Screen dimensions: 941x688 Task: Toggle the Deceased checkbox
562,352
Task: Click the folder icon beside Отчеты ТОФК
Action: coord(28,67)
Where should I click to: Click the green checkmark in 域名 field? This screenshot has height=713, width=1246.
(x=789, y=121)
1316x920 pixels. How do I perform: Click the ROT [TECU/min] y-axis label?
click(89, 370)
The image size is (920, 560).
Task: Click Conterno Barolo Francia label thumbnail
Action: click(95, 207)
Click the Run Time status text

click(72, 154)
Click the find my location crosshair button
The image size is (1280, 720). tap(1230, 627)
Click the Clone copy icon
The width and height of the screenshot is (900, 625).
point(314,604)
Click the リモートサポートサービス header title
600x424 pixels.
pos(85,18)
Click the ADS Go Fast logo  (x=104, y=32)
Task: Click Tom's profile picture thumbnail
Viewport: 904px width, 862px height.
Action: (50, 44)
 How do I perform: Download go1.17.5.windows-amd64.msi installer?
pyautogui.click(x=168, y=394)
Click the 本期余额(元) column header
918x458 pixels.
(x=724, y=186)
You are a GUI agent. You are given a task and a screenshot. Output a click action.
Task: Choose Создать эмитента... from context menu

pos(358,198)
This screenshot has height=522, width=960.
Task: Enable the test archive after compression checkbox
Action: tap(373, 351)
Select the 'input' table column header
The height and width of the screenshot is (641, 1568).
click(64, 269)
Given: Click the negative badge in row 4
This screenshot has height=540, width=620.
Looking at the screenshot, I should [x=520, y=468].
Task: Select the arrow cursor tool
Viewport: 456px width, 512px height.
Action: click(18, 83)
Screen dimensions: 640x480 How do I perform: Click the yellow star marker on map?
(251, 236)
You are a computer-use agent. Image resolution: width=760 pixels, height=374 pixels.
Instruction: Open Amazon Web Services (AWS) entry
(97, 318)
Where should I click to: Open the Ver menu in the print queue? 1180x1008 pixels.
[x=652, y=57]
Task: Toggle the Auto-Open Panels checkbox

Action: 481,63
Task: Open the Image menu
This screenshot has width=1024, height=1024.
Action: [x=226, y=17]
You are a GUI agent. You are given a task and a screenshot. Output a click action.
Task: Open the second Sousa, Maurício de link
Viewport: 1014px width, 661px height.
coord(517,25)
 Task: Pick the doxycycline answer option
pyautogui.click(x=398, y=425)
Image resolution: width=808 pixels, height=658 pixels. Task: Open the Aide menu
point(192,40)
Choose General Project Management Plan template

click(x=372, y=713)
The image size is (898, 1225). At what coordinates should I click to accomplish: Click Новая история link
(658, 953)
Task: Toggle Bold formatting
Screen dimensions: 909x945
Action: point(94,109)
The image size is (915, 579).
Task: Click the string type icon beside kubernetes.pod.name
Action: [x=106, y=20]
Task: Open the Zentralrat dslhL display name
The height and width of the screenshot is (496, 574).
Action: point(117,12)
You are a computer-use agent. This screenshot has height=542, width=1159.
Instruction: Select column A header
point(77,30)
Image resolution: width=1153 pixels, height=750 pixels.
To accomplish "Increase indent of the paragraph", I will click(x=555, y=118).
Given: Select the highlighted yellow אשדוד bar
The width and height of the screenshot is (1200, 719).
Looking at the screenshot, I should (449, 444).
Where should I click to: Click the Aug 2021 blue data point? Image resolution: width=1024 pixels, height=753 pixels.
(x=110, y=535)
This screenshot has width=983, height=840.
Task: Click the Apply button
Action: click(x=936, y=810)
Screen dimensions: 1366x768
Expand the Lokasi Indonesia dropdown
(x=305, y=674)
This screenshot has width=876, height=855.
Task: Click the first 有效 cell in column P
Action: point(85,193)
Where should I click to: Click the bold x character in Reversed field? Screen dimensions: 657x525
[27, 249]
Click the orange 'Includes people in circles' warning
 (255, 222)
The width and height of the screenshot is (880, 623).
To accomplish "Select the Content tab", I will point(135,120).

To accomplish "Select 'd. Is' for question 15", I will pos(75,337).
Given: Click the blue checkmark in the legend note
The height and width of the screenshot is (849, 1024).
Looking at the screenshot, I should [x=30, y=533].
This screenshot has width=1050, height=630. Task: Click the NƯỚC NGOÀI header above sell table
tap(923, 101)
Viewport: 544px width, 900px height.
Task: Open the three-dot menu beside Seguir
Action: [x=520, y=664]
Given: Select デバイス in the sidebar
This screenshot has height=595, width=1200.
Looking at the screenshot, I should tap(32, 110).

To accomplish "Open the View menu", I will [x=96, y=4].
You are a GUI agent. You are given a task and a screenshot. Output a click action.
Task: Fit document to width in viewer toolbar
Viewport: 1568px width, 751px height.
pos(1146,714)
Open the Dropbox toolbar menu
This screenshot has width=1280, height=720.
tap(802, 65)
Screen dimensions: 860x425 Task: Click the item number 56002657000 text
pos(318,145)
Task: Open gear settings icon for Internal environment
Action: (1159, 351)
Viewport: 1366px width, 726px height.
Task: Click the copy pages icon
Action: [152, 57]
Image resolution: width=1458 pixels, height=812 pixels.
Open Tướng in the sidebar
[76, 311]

------------------------------------------------------------------------

Pick out the lines above containing the word "will", then copy them.

To accomplish "Increase indent of the paragraph", I will click(x=555, y=118).
To accomplish "Select the Content tab", I will point(135,120).
To accomplish "Select 'd. Is' for question 15", I will pos(75,337).
To accomplish "Open the View menu", I will [x=96, y=4].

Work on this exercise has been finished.